EXERCISE OBJECTIVE
Omit the pictures and output exactly the lines from the start of the entries through the line containing "385x272 pixels.".

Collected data
>>>>>

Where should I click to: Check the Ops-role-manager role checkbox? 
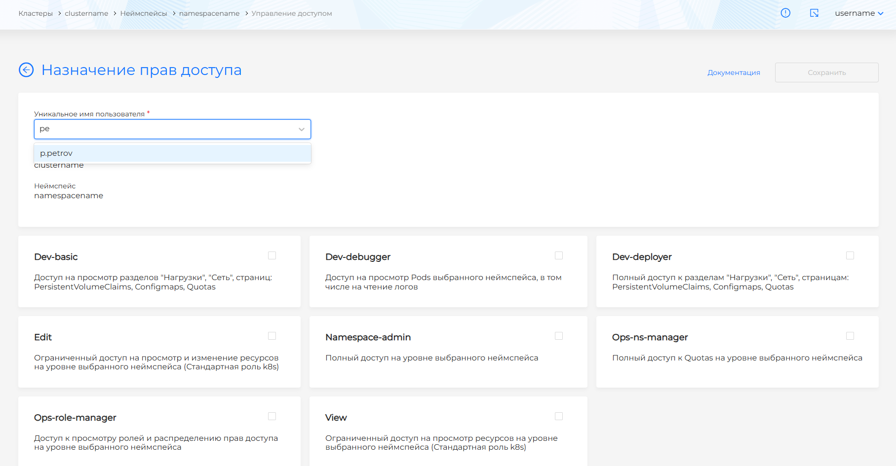[x=272, y=416]
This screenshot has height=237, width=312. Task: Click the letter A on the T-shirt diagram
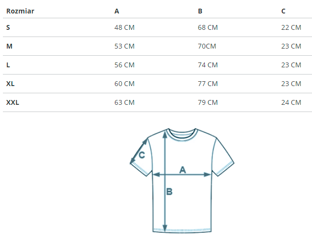coord(183,169)
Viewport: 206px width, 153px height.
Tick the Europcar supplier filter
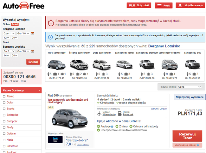point(4,121)
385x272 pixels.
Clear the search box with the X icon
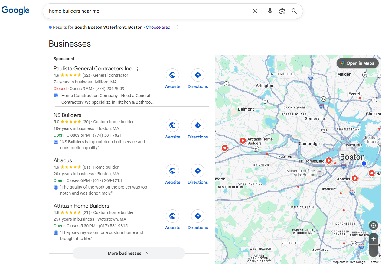point(255,11)
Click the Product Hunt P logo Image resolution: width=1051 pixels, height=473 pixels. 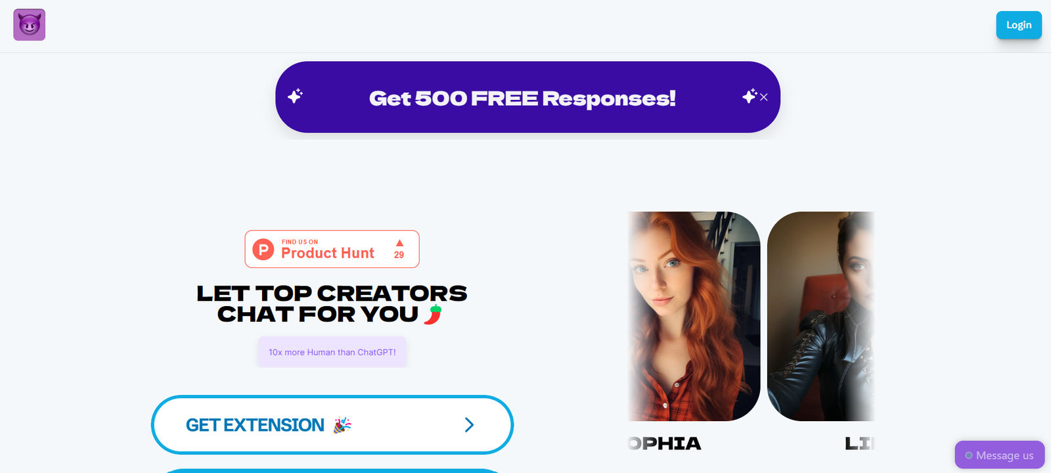click(263, 250)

<<<<<

REPLY
Where should I click to: Check the Ops-role-manager role checkbox? 
[x=272, y=416]
This screenshot has height=237, width=312. Task: Click the letter A on the T-shirt diagram
coord(183,169)
Viewport: 206px width, 153px height.
Tick the Europcar supplier filter
point(4,121)
385x272 pixels.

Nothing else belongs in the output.